- What the task requires
Report each line of the entries below that includes "agent".

===== Dataset entries =====

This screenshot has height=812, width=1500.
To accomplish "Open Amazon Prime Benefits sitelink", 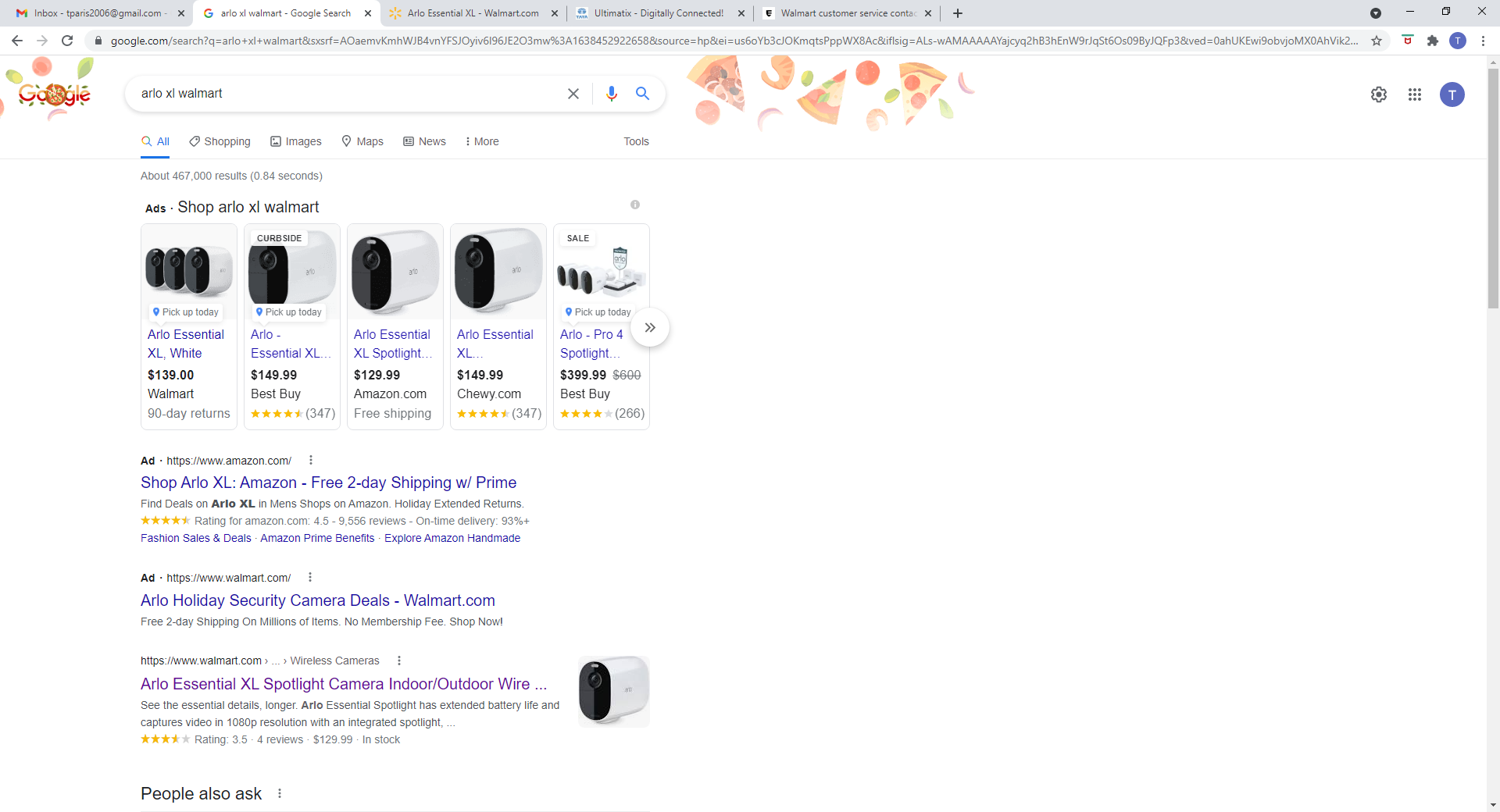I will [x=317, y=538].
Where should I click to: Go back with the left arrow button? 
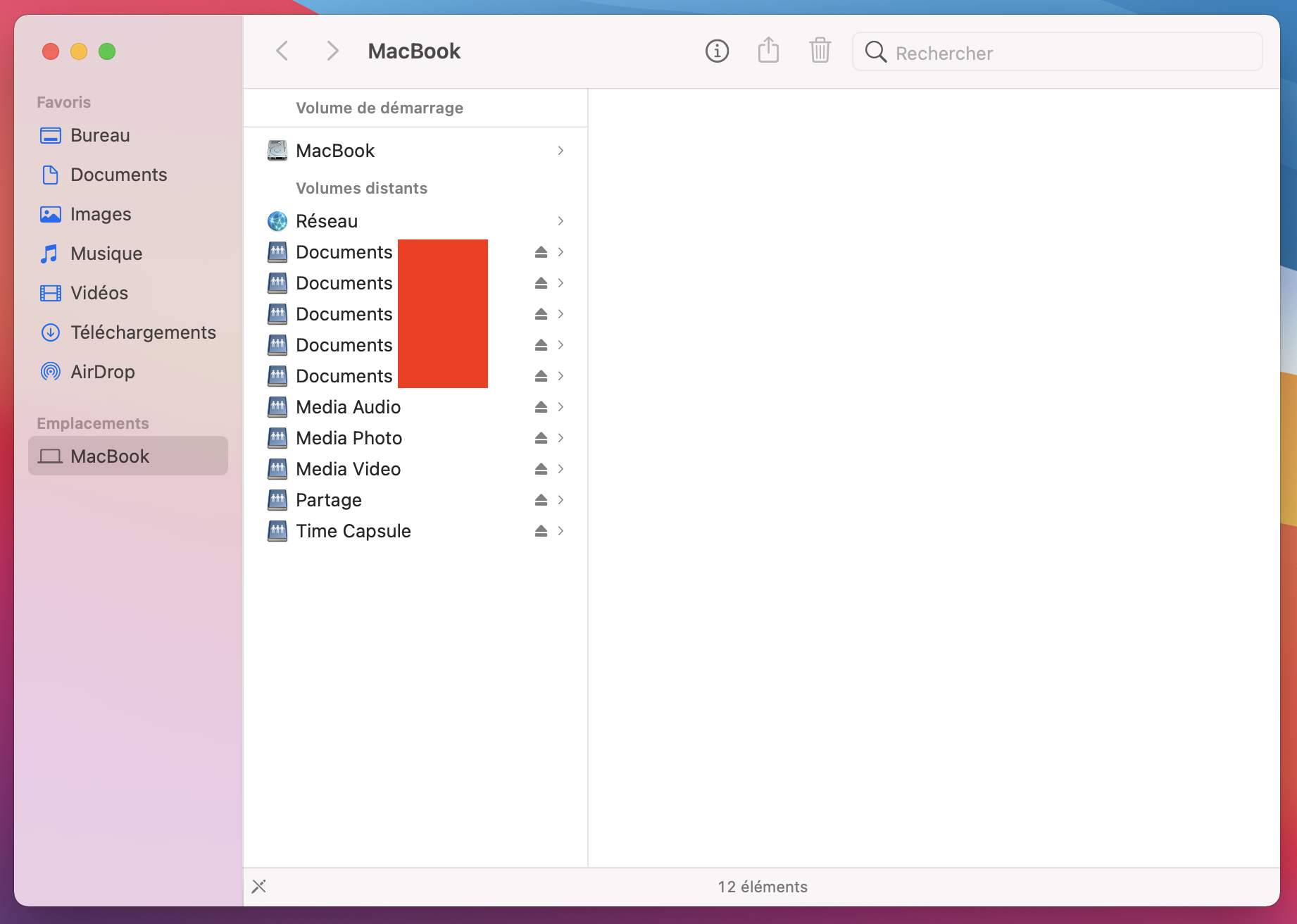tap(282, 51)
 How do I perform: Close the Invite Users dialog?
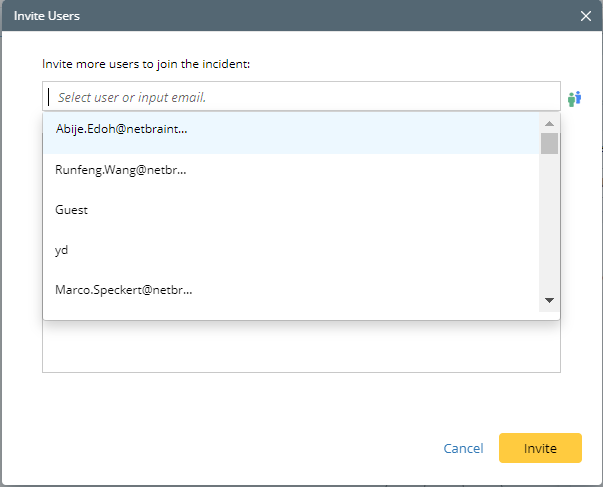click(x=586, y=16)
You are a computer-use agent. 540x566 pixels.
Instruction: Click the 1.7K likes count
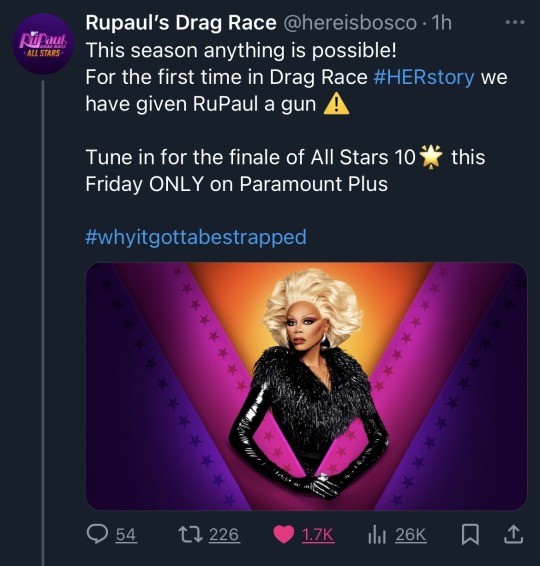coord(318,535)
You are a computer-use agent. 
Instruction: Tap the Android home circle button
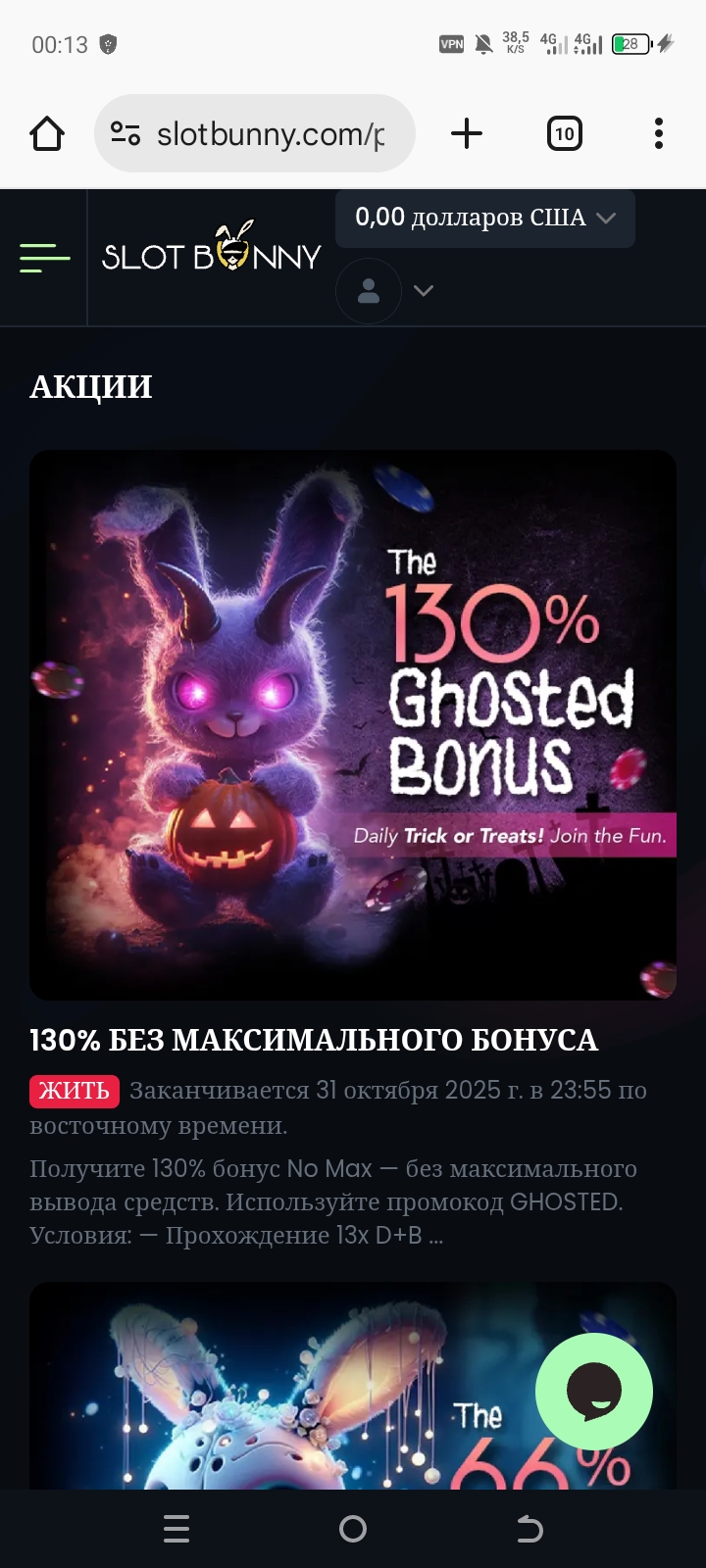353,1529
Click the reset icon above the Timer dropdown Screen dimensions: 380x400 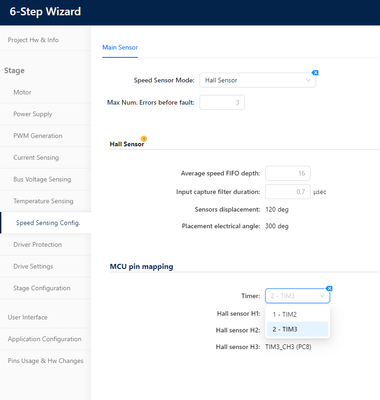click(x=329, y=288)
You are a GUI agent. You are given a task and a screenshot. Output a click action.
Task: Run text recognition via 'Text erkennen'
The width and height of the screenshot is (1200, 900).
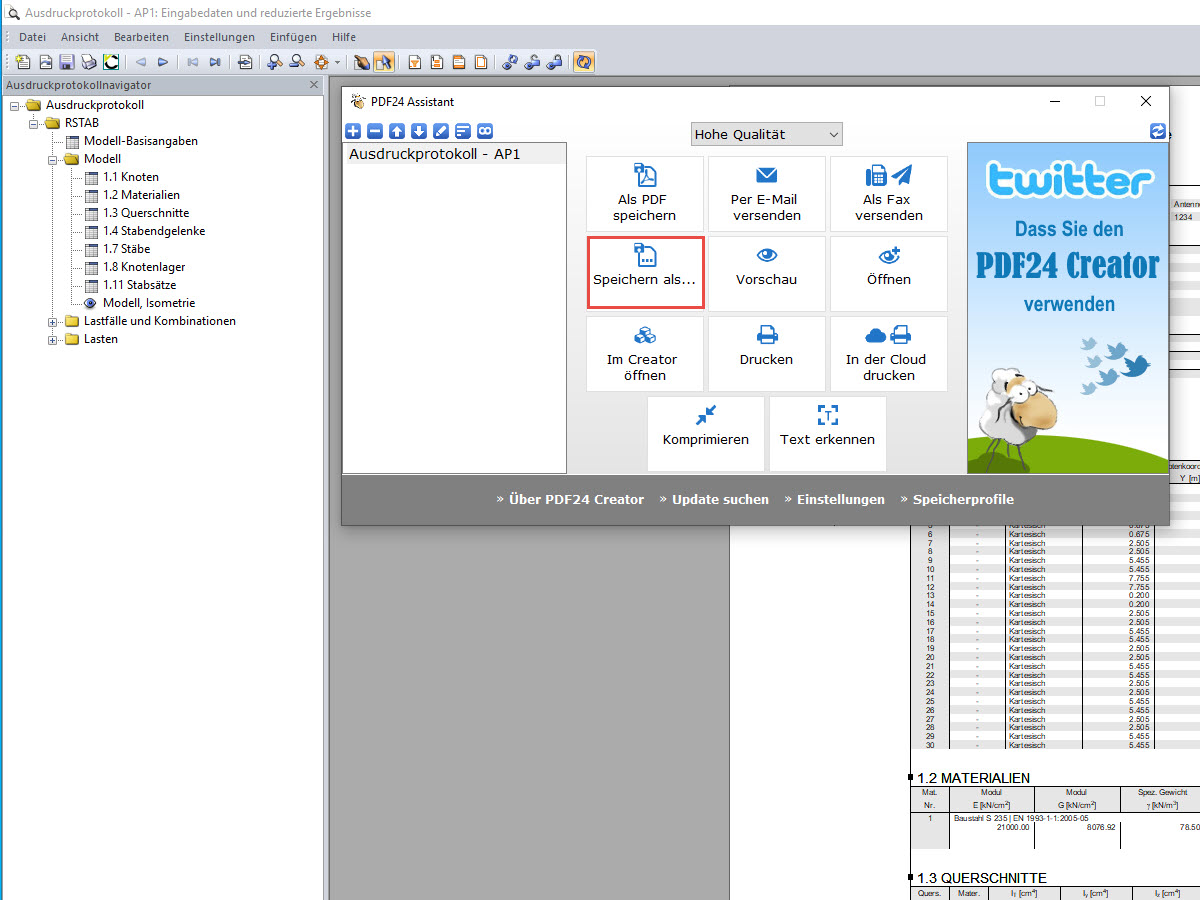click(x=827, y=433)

=====

- Response area
You are a computer-use agent. 540x566 pixels.
You are a computer-use agent. 
You are a GUI agent. You are given a task and a screenshot. Output a click action.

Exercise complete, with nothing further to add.